THE TASK:
In the entries below, the lines from the one with "[Juggernaut Training Systems] (182, 50)" through the one with "YouTube (1253, 1125)" are to be copied exactly; both ends count.

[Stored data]

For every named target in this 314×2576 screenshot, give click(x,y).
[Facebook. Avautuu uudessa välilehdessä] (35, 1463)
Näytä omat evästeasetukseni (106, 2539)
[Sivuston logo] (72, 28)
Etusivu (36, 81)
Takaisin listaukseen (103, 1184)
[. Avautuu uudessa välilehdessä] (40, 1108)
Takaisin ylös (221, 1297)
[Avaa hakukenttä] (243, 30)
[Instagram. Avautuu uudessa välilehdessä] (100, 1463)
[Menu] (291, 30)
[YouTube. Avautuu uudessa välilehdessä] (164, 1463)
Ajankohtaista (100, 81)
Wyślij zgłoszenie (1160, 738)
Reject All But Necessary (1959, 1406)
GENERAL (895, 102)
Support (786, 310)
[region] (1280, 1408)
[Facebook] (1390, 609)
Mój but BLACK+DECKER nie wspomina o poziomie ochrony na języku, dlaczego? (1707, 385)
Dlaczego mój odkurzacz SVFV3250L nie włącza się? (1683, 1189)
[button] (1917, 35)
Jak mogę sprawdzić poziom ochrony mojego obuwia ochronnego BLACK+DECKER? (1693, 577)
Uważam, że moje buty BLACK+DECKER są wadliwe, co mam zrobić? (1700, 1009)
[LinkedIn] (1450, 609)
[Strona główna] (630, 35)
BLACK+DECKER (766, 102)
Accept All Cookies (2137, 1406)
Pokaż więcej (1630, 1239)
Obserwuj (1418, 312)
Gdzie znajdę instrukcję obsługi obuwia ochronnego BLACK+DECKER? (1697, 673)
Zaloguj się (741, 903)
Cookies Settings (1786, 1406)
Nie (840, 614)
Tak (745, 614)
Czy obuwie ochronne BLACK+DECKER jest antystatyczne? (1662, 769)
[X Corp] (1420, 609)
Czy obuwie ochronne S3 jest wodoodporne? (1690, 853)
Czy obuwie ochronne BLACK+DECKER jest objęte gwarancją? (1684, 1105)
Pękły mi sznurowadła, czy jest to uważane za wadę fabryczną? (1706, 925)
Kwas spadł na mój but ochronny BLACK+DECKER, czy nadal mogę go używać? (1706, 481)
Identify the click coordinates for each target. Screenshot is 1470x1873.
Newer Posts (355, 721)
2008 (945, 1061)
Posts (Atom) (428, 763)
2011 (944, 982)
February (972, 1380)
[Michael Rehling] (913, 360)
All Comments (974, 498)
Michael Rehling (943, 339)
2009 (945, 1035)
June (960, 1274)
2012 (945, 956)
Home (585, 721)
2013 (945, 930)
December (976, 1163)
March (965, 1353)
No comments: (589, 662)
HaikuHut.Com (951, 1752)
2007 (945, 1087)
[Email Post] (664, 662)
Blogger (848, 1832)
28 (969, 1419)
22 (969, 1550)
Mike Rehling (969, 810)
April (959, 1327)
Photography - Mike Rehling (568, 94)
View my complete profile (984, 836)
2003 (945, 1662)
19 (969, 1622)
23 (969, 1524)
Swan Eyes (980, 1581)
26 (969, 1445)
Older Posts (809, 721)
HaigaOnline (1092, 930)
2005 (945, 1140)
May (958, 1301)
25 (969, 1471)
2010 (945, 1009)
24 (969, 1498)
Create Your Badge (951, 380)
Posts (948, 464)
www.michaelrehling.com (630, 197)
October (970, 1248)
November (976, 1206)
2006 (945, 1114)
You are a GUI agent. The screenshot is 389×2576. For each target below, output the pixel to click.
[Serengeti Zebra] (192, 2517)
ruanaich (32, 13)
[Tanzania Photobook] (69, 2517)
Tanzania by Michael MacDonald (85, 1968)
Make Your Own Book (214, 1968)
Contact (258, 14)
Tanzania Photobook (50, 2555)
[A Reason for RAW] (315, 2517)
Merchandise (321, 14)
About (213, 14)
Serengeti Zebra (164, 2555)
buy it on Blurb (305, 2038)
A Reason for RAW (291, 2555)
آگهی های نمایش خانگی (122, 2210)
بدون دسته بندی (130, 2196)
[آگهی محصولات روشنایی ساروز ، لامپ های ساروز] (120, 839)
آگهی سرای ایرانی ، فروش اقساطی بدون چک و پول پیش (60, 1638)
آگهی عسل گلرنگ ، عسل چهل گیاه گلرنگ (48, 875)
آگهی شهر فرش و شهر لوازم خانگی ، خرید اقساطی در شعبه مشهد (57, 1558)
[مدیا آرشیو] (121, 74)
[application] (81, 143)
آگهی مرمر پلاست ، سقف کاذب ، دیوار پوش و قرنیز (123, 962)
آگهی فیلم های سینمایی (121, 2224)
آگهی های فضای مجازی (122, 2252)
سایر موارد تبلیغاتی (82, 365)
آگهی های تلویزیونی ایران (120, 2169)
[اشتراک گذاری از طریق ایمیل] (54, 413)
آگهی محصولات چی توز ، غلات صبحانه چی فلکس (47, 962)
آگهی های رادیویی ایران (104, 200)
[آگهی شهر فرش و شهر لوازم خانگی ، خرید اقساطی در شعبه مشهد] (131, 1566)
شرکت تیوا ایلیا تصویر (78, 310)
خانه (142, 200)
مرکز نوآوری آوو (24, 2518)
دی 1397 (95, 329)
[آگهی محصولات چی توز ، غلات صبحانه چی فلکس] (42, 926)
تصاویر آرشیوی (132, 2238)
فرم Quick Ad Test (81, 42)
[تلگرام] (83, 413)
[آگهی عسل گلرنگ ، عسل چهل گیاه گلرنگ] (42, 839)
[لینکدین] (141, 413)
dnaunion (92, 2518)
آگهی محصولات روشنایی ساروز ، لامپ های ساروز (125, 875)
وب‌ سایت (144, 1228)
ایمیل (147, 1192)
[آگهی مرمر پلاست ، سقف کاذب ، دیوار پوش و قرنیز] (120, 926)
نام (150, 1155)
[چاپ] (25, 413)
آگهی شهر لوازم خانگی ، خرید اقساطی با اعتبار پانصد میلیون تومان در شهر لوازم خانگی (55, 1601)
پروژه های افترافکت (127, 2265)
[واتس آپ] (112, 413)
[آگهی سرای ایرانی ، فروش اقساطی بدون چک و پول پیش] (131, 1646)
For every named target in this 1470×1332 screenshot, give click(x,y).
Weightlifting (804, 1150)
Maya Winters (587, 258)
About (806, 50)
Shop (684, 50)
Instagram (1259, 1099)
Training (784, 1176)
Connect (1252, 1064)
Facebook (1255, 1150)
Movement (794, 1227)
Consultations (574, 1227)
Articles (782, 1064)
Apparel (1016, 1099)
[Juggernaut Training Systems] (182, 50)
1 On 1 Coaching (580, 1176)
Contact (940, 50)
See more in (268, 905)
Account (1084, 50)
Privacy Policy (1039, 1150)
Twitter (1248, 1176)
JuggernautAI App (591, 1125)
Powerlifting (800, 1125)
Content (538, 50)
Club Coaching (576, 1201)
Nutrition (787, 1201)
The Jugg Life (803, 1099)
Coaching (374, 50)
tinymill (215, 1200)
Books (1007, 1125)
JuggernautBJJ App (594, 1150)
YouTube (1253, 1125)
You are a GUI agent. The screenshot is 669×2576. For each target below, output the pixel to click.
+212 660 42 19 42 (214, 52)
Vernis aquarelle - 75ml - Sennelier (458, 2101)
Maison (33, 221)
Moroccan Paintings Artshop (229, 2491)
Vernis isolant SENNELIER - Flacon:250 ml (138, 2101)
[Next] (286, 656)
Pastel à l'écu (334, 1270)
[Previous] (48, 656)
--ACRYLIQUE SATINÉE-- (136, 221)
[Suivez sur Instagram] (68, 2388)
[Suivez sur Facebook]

RESPONSE BOX:
[Juggernaut Training Systems] (182, 50)
1 On 1 Coaching (580, 1176)
Contact (940, 50)
See more in (268, 905)
Account (1084, 50)
Privacy Policy (1039, 1150)
Twitter (1248, 1176)
JuggernautAI App (591, 1125)
Powerlifting (800, 1125)
Content (538, 50)
Club Coaching (576, 1201)
Nutrition (787, 1201)
The Jugg Life (803, 1099)
Coaching (374, 50)
tinymill (215, 1200)
Books (1007, 1125)
JuggernautBJJ App (594, 1150)
YouTube (1253, 1125)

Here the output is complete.